What the tax law is trying to do with all of these definitions is not to come up with competing ideas of what “a child” is, but to determine for any particular credit, deduction, or categorization whether the taxpayer’s relationship to a child is of the sort that the taxpayer qualifies for that credit, deduction, or categorization.
For instance, if you’re trying to take a child as a dependent, the IRS wants to know things like: do you support that child financially? is the child related to you or legally adopted?
For reasons good, bad, and arbitrary, Congress had created a tax code that says a child that qualifies a taxpayer for one thing may not qualify a taxpayer for another. Now they’re trying to make things simpler:
Under the uniform definition, in general, a child is a qualifying child of a taxpayer if the child satisfies each of three tests: (1) the child has the same principal place of abode as the taxpayer for more than one half the taxable year; (2) the child has a specified relationship to the taxpayer; and (3) the child has not yet attained a specified age. A tie-breaking rule applies if more than one taxpayer claims a child as a qualifying child.
The more I look at the summary of the law, though, the more it appears that the bragged-about simplification is pretty superficial. Many of the original exceptions and additional requirements that make a child qualify in one case but not in another are preserved, and I wouldn’t be surprised to find that the number of definitions of “child” has shrunk from five to just over four.

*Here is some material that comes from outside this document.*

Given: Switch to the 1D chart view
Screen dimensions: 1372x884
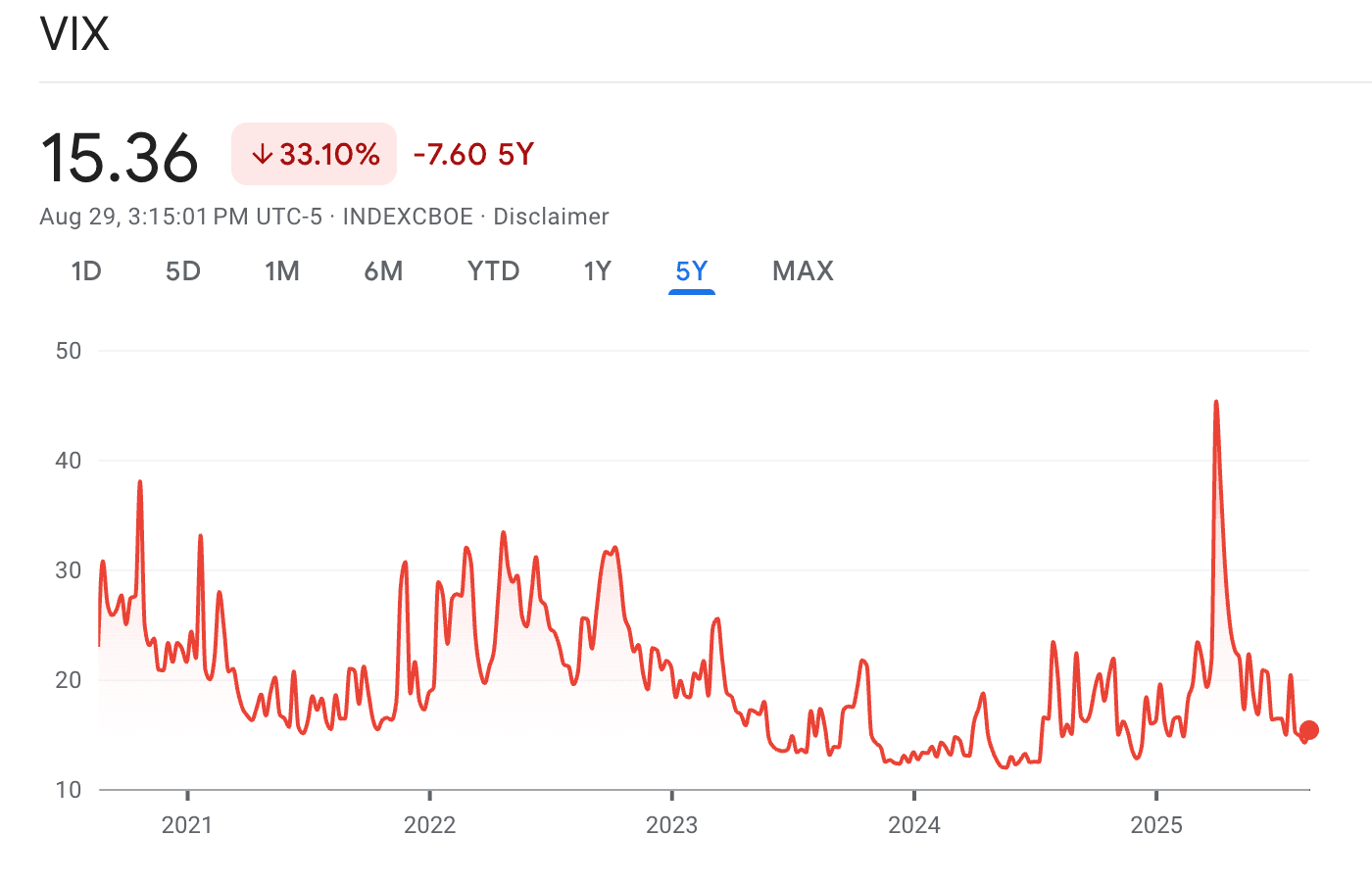Looking at the screenshot, I should pyautogui.click(x=86, y=271).
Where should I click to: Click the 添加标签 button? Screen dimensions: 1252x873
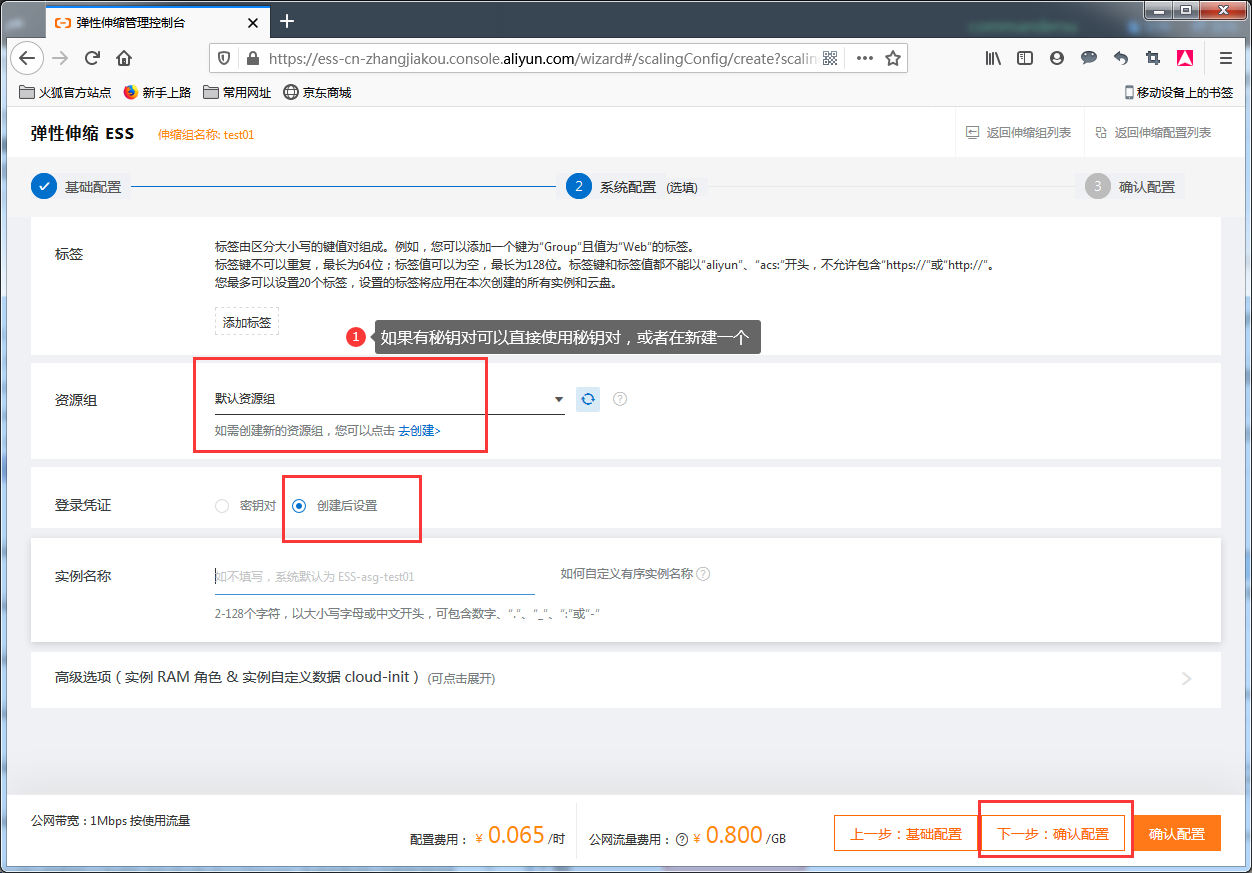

That said, the law has changed. Those of you who are resisting taxes by keeping your income low and who are relying on child dependents, on head-of-household status, on the earned income tax credit, on the per-child tax credit or on the dependent-care credit should pay close attention to this law and make sure that the rug isn’t getting pulled out from under you. It is also possible that a child that did not qualify you for some of these in the past will in the future. The revenue effects estimates I’ve seen suggest that more taxpayers will be eligible for lower taxes as a result of these changes, so until I know better I’m treating this as good news.